In any case, understanding the abilities and limitation of each method remains critical for selecting the most accurate model (Goetz et al. 2015). The b coefficients of the LR function are able to provide an estimate of the importance of each variable plays in explaining the presence of landslide; however, they do not provide information about the relative priorities or importance among the predictive variables. In WofE method, the conditional independency assumption among the landslide-related variables must be valid, while the data population of each variable must have a normal distribution. On the other hand, RF has several advantages; it does not require assumptions on the distribution of explanatory variables, it allows for the use of either categorical or numerical variables, it accounts interactions and nonlinearities among variables, and its ability to provide information about the influence of each variable on the overall result (Catani et al. 2013; Pourghasemi and Kerle 2015).

Conclusions

The present study presents a novel methodology in which Shannon’s entropy model was used for classifying landslide-related variables in order to produce landslide susceptibility maps. Specifically, Shannon’s entropy model was utilized for determining the appropriate classes that maximize the information coefficient for each variable. The developed methodology was implemented in the Nancheng County, China, using three quantitative methods, logistic regression, weight of evidence, and random forest, and was based on the analysis of eleven (11) conditional variables, namely, lithology, altitude, slope, aspect, topographic wetness index, sediment transport index, plan curvature, profile curvature, distance to river network, distance to tectonic features, and distance to road network.

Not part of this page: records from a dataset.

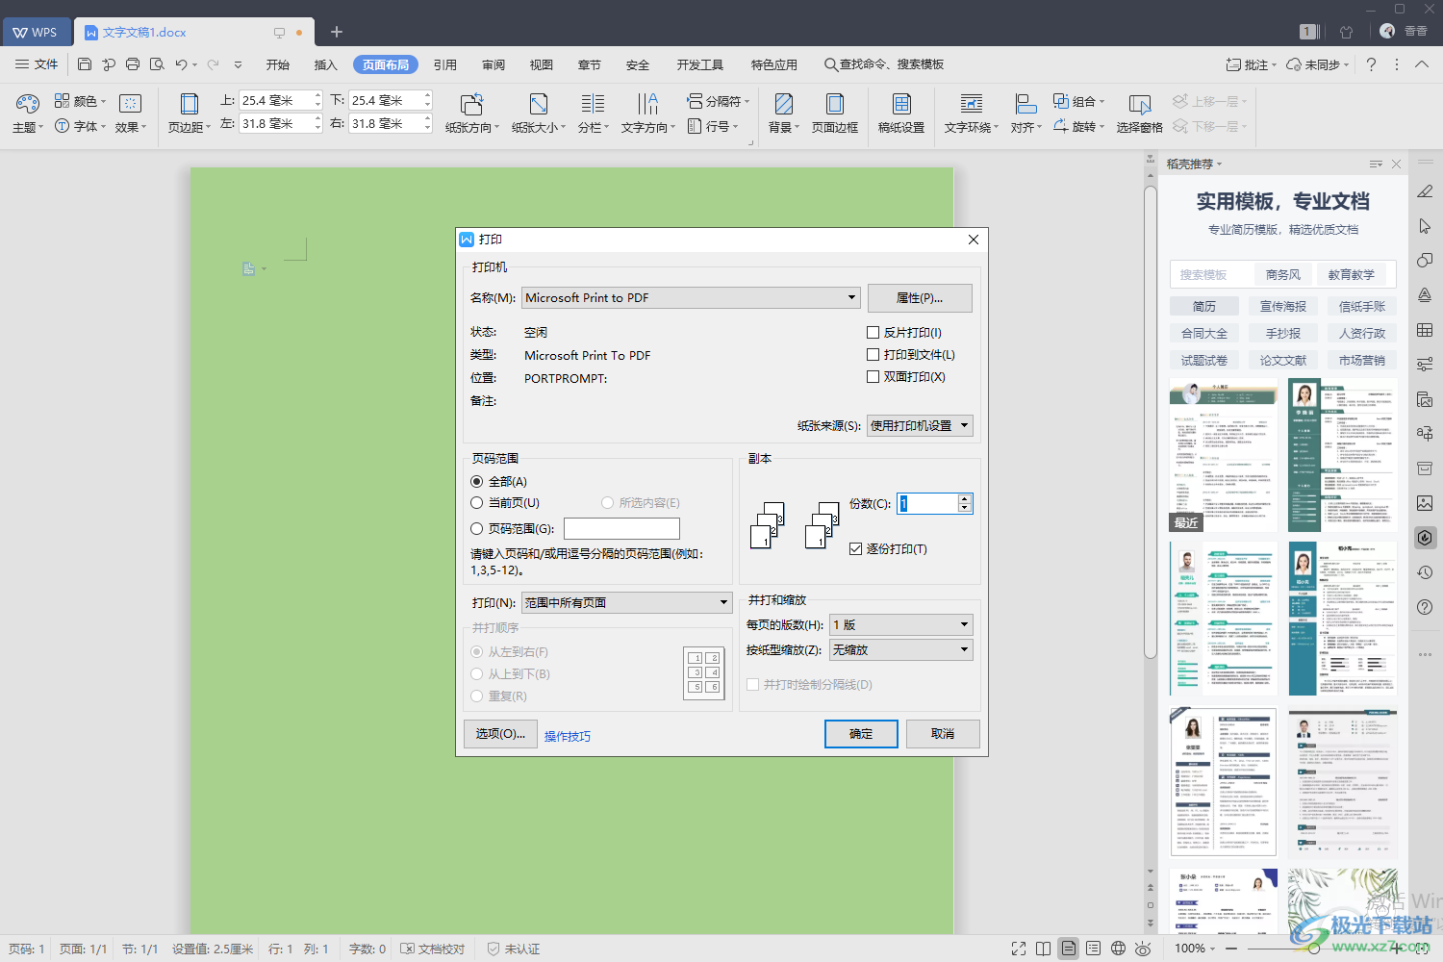Open the 页边距 margins tool
Screen dimensions: 1443x962
(190, 104)
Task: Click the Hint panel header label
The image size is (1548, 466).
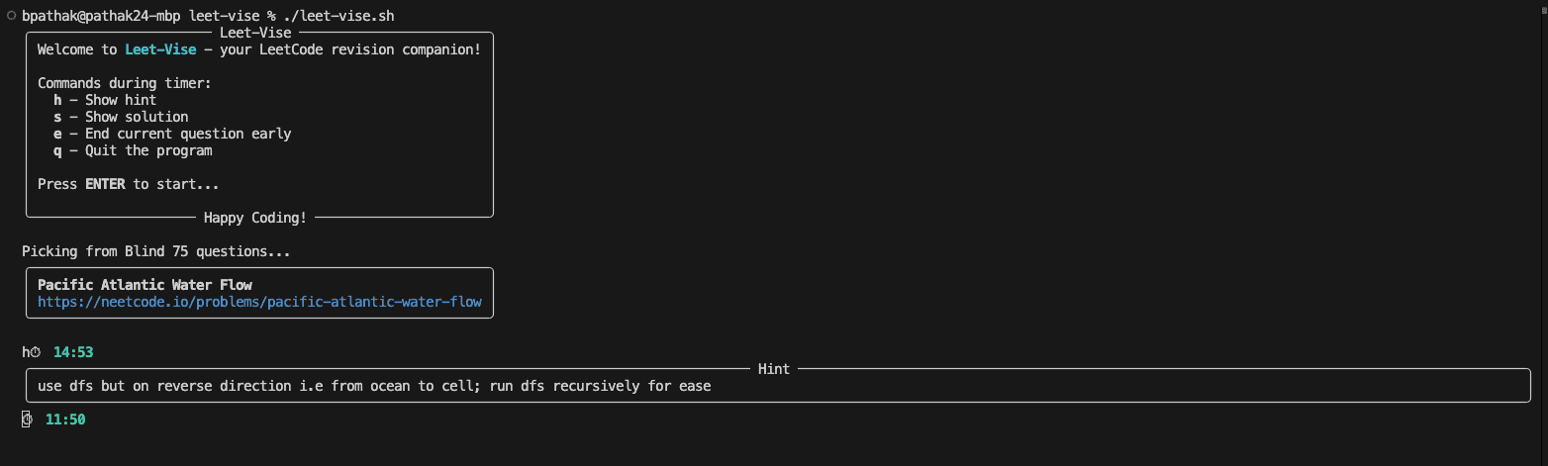Action: click(774, 369)
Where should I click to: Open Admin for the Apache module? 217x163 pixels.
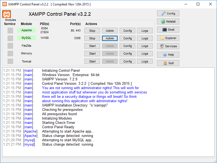(x=110, y=30)

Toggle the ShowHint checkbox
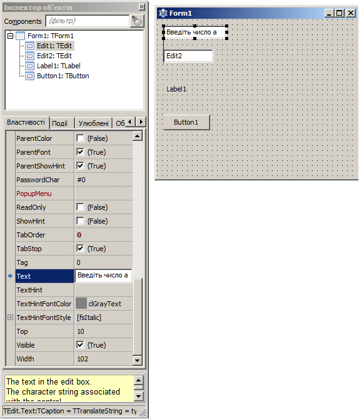(80, 221)
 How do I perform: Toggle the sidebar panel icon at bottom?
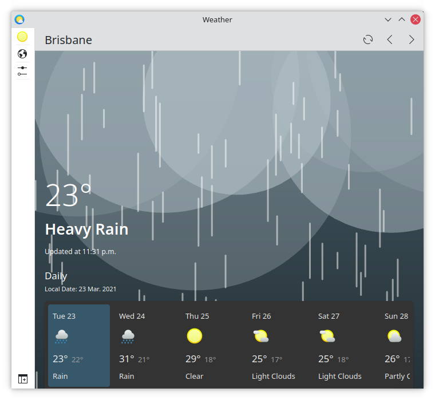(x=22, y=379)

According to the results of the research, each model had satisfactory performance, though the RF model had a slightly higher performance in terms of AUC predictive values (0.9220) against the ones estimated for the WofE (0.9090) and the LR model (0.8940). The same pattern was observed when the success power of the models was calculated. Specifically, RF outperforms LR and WofE, having a higher performance in terms of AUC successive values (0.9350) in comparison with the ones calculated for WofE (0.9255) and LR (0.9097). From the visual inspection of the produced landslide susceptibility maps, the most susceptible areas are located at the west and east mountainous areas, while the central area is characterized by moderate to low susceptibility values.